Early Stopping


TL;DR: I like what many are doing at P123. I have never been critical of the method, and in fact, I think it is at the core of all machine learning methods. That does not mean it would be impossible to improve the method.

P123 has a great method that a lot of people are using. I truly like it. I call it gradient descent. I think that is what it really is in machine learning terms. I mean optimizing, sometimes with the use a spreadsheet that randomizes the weights.

Coupled with early stopping it would be a complete machine learning method that could be put along linear regressions, support vector machines, random forests and XGBoost as AI/ML offerings at P123.

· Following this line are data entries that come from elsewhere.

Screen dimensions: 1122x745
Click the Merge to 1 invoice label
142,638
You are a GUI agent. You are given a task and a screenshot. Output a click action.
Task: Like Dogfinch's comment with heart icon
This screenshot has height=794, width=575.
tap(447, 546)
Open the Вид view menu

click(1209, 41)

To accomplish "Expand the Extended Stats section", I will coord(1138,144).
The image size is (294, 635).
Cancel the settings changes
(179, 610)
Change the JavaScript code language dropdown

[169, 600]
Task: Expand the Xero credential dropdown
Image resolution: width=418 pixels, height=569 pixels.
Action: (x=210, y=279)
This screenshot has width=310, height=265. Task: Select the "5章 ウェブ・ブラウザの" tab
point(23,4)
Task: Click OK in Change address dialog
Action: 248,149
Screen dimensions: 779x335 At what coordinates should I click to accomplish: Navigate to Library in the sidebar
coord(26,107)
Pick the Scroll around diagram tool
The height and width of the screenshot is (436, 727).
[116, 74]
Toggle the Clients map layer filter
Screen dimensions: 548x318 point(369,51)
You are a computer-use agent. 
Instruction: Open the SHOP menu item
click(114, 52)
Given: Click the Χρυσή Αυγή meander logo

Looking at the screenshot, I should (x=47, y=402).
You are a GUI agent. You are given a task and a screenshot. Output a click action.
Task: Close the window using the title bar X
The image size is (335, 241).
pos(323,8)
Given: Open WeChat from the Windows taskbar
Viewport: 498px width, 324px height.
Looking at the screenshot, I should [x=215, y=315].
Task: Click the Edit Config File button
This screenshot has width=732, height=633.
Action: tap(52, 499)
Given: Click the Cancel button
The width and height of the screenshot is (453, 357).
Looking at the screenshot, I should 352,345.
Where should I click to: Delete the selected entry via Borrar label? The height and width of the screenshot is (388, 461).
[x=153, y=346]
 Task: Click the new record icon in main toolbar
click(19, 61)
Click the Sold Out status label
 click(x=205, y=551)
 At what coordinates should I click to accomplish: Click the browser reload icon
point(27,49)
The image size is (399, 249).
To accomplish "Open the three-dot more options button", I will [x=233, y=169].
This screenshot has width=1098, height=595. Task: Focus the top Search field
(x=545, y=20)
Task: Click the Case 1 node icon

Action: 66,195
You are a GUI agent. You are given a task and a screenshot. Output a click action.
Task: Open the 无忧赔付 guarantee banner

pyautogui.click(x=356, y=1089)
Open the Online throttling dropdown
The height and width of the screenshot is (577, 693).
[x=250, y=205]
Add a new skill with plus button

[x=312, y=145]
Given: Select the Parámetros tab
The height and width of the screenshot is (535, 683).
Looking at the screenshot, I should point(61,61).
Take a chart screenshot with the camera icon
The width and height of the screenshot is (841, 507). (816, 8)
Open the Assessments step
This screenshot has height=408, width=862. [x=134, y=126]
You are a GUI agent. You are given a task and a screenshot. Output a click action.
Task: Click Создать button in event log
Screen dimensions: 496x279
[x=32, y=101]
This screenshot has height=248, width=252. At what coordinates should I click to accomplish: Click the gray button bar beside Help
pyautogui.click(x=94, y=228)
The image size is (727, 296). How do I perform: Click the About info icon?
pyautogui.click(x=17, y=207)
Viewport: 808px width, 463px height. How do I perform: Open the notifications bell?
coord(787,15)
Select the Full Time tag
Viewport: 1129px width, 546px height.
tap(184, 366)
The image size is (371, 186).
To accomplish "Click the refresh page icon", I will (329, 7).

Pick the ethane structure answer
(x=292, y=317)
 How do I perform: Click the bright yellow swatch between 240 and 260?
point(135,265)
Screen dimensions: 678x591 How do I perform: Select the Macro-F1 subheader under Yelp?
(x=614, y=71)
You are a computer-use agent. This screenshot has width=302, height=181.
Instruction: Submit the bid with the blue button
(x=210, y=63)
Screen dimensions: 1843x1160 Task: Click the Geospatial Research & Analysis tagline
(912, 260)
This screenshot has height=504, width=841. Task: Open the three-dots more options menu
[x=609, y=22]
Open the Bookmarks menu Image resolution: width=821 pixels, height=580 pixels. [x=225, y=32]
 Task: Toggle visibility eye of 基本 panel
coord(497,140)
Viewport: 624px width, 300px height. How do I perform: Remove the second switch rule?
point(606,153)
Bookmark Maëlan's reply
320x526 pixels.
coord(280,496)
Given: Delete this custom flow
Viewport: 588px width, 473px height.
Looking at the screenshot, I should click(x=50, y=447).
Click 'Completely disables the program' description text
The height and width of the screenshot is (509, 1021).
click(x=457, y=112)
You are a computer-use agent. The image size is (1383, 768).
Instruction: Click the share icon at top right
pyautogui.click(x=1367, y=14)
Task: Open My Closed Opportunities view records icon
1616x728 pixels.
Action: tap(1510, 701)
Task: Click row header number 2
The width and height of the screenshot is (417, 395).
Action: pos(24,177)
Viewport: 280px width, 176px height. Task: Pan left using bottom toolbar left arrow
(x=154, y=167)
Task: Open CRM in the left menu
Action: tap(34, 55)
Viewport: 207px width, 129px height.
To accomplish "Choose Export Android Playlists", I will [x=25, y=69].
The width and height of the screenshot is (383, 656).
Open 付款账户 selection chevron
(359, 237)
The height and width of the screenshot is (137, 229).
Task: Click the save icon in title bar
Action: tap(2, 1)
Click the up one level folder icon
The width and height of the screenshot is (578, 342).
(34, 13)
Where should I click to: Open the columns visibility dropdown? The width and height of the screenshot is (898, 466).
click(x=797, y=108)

It could be used for marketing to machine learners if nothing else.

But think it likely that some of the people already using this method might find that early stopping helps with out-of-sample results. Machine learners understand “early stopping” and its benefits.

And maybe it would make people less likely to use the label of machine learing/not machine learning. Maybe understand the early stopping, cross-validation and regularization can be incorporated into any rational method.

So I am not a perfect poster and me trying to explain early stopping might not be the best thing. I will say that WILL BE USED at P123 for XGBoost and neural nets.

It is a method for reducing overfitting.

So basically, you optimize in one universe using the optimizer (call this training) as you normally would and then you test the rank weights on another universe (call this testing). You continue to optimize on the training universe AS LONG AS THE PERFORMANCE ON THE TESTING UNIVERSE INMPORVES.

By definition, OVERFITTING AND OVERTRAINING are where you keep fitting until you are overfitting. Early stopping just puts an early stop to overfitting. Hence the name early stopping.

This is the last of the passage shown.